Популярные очерки о российских императорах (Камозин) - страница 51

Но вернемся в 1741 г. и обратимся к подробностям того, как Елизавета Петровна взошла на российский престол. Как мы уже отмечали, Брауншвейгская фамилия, оказавшаяся у трона после ареста Бирона, крайне слабо вникала в государственные дела и столь же слабо держала власть в своих руках. Правительница Анна Леопольдовна и ее сторонники располагали некоторыми сведениями о готовящемся против них заговоре, но недооценили его опасность и не предприняли никаких решительных мер. А заговор этот был абсолютно серьезен и примечателен тем, что его основной движущей силой было не столько собственное желание Елизаветы стать императрицей (она была честолюбива, но не склонна к риску и вполне довольна свободной жизнью цесаревны), сколько деятельность иностранных дипломатов при русском дворе: французского посланника маркиза И. Ж. де ла Шетарди и шведского — барона Э. Нолькена. И французский, и шведский двор хотели видеть на троне Елизавету, поскольку рассчитывали, что с ее воцарением они повернут внешнюю политику России в выгодное им русло, и потому труды послов по подготовке переворота весьма щедро финансировались как из Парижа, так и из Стокгольма.
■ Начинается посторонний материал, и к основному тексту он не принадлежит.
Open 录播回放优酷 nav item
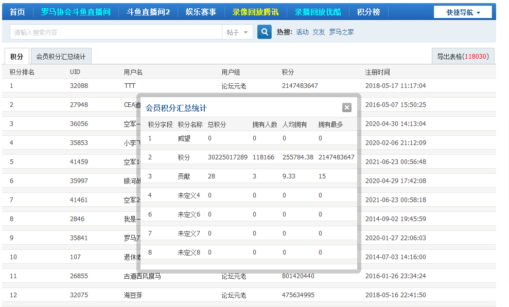318,12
Сигналы о готовящемся перевороте становились все сильней, и 23 ноября 1741 г. Анна Леопольдовна в присутствии двора обвинила цесаревну Елизавету в сговоре с иностранными дипломатами. Елизавета упала на колени и все отрицала, говоря, что во всем виноват ее врач, француз Иоганн-Герман Лесток, ведущий какую-то неведомую ей игру. Елизавете Анна Леопольдовна поверила, в серьезность заговора — нет, и, «по-семейному» поговорив с цесаревной, отпустила ее с миром. Елизавета же ясно поняла, что тучи над ней сгущаются, и в следующий раз номер со слезными уверениями в любви и верности может не пройти. Накалил ситуацию Лесток, небезосновательно опасавшийся за свое положение, а возможно, и жизнь. Он сам впоследствии рассказывал, как поздним вечером того же 23 ноября пришел к Елизавете и положил перед ней две игральные карты: на одной была изображена цесаревна на троне в короне и мантии, на другой — она же, но в монашеской рясе, стоящая перед виселицей. Выбор был очевиден, и Елизавета решилась.
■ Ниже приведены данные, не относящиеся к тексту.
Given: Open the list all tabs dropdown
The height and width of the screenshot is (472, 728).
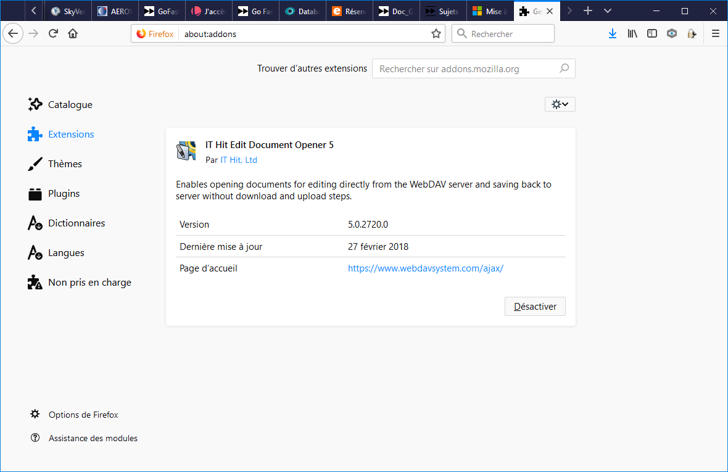Looking at the screenshot, I should (x=608, y=11).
Как выяснилось, к цесаревне Лесток пришел не один, а с несколькими гвардейцами, которые высказались в поддержку «матушки Елизаветы», упомянув и о том, что им, во-первых, совершенно не хочется по холодам отправляться под Выборг воевать со шведами, куда их посылает Анна Леопольдовна, а во-вторых, что им довольно давно не платили жалование. Елизавета намек поняла, и на следующее утро распорядилась отнести свои бриллианты в качестве залога нескольким столичным ювелирам и получить у них нужную сумму. А в 11 часов вечера к Елизавете пришла группа из двенадцати гвардейцев, которые изъявили готовность к активным действиям. Цесаревна велела послать за теми своими сторонниками, кому всецело доверяла. Это были Лесток, Алексей Разумовский, трое братьев Шуваловых — Петр, Александр и Иван, Михаил Воронцов, дяди Елизаветы — Карл и Фридрих Скавронские, принц Эссен-Гомбургский с женой и некоторые другие. И хотя все собравшиеся заверили Елизавету в своей преданности и поддержке, сама цесаревна все еще колебалась. Тогда Лесток надел ей на шею орден Святой Екатерины, дал в руки серебряное распятие и вывел из дворца к ожидавшим у ворот саням. Усадив цесаревну в сани, он сел с ней рядом, а Воронцов и Иван Шувалов встали на запятки. Другие заговорщики сели во вторые сани, и небольшой кортеж поехал по заметенным снегом ночным петербургским улицам.